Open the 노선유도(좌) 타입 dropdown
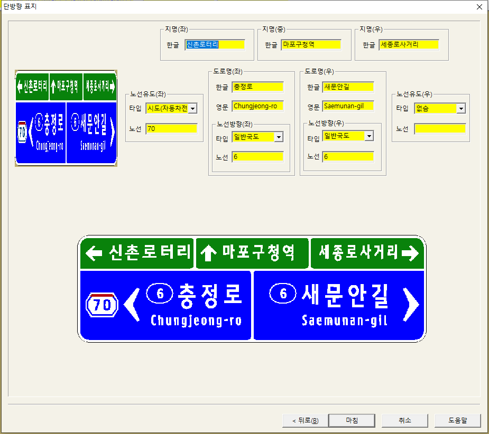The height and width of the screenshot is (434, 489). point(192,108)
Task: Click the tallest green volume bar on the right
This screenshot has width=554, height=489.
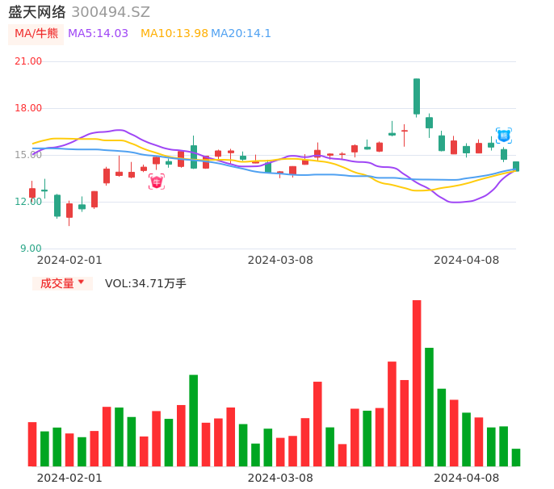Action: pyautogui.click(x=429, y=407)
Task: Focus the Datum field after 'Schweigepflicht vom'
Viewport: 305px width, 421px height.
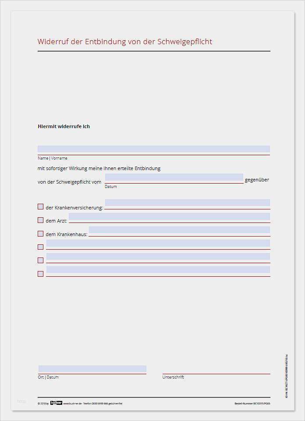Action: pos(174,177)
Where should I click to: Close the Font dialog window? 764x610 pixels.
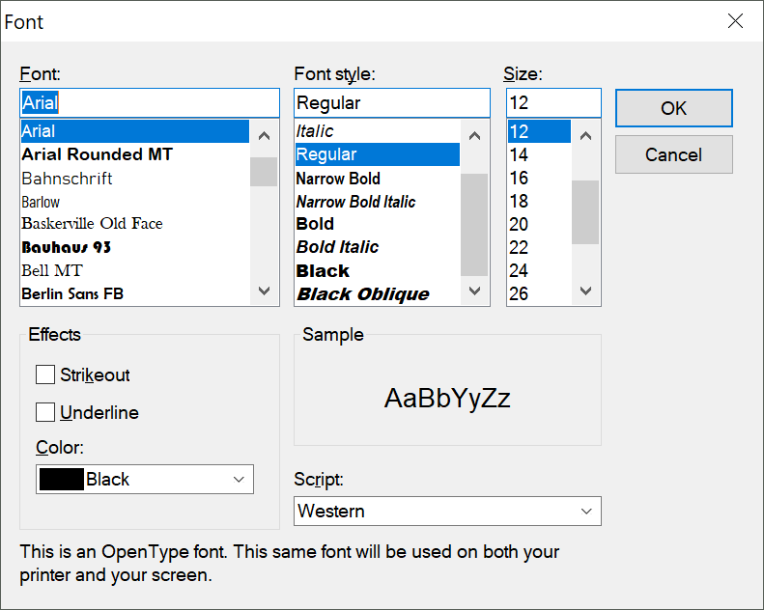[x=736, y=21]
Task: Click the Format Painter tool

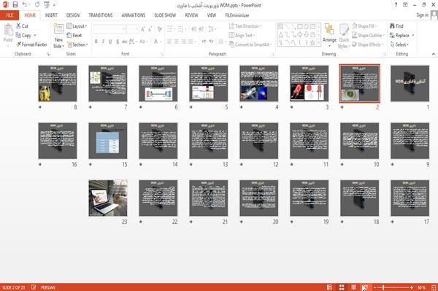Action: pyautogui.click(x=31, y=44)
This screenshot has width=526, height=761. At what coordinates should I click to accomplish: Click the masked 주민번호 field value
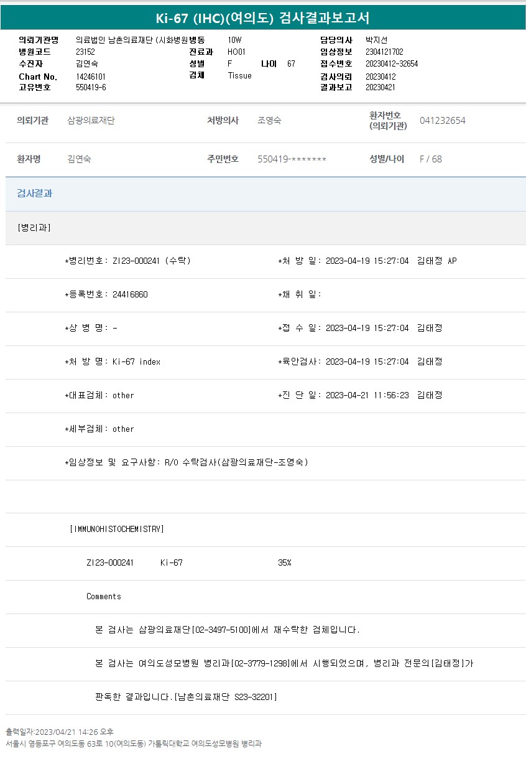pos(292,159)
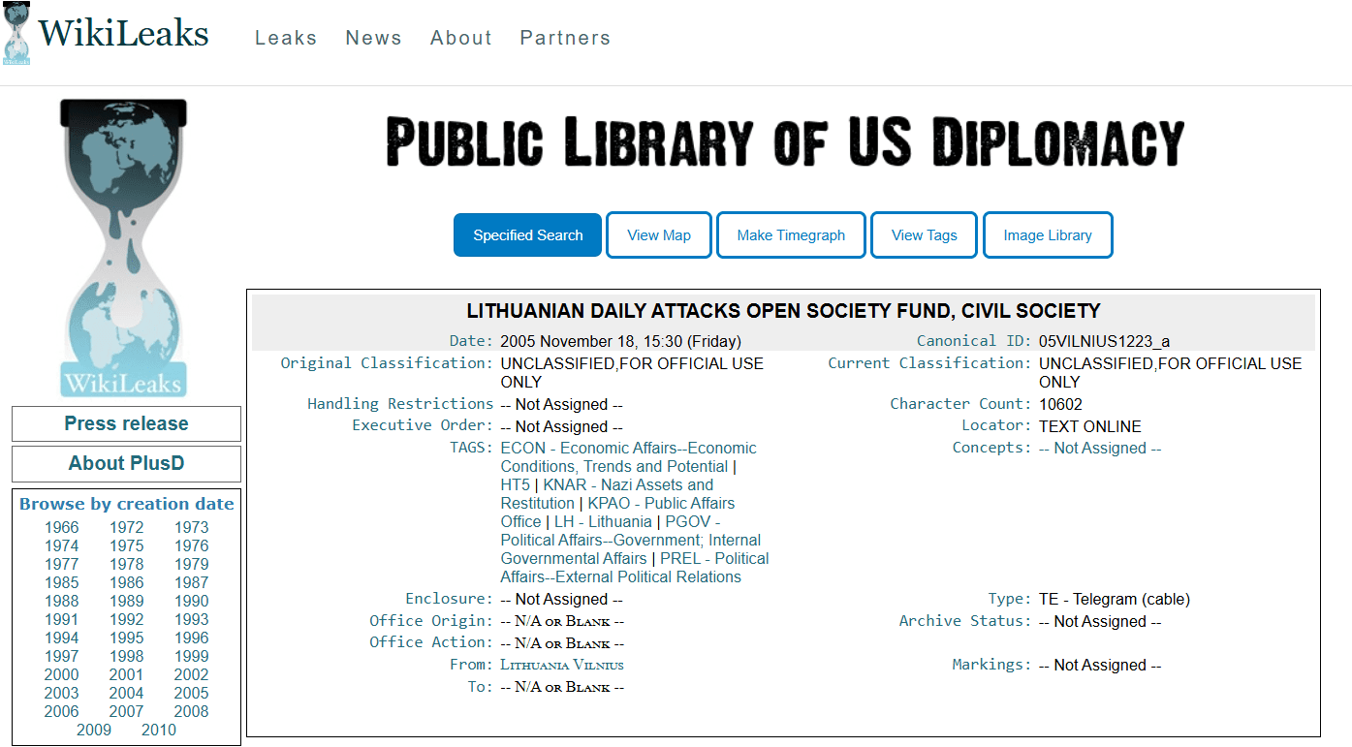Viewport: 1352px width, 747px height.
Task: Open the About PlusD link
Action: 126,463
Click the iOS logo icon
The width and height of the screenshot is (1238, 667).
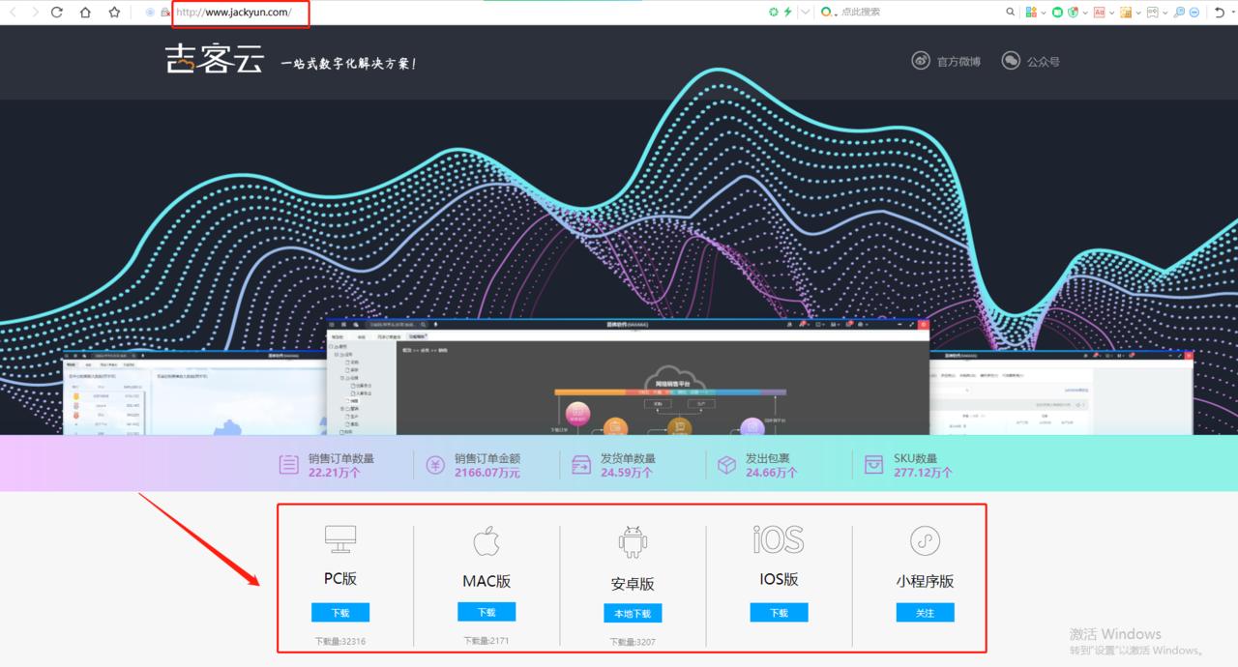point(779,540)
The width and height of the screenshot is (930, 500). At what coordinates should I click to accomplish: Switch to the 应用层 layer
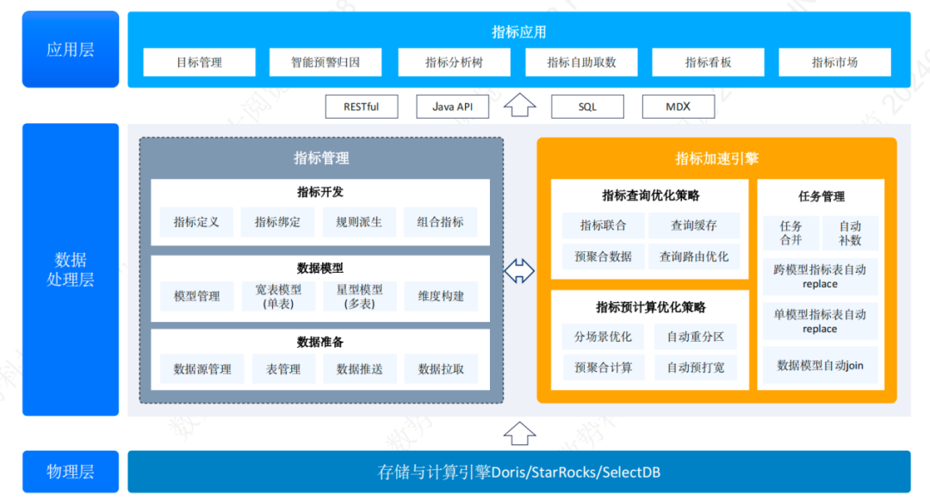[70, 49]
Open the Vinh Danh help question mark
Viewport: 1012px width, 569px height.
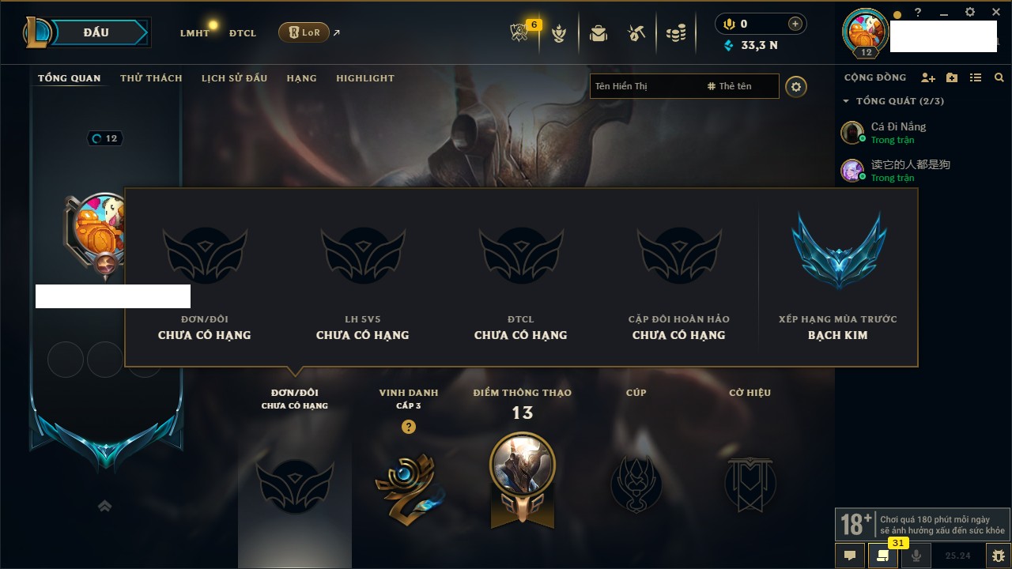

-=-=-=-=-

With the pictures excluded, retype the records above verbatim.

• **Exercise response**:
Open the 노선유도(좌) 타입 dropdown
The height and width of the screenshot is (434, 489). point(192,108)
Task: Click the tallest green volume bar on the right
This screenshot has width=554, height=489.
Action: pyautogui.click(x=429, y=407)
Task: Focus the Datum field after 'Schweigepflicht vom'
Viewport: 305px width, 421px height.
Action: pos(174,177)
Where should I click to: Close the Font dialog window? 764x610 pixels.
[x=736, y=21]
Task: Click the Format Painter tool

Action: pyautogui.click(x=31, y=44)
This screenshot has width=526, height=761. At what coordinates should I click to accomplish: Click the masked 주민번호 field value
pos(292,159)
Viewport: 1352px width, 747px height.
Task: Open the About PlusD link
Action: 126,463
Click the iOS logo icon
The width and height of the screenshot is (1238, 667).
point(779,540)
The width and height of the screenshot is (930, 500). At what coordinates should I click to accomplish: Switch to the 应用层 layer
[70, 49]
Open the Vinh Danh help question mark
Viewport: 1012px width, 569px height.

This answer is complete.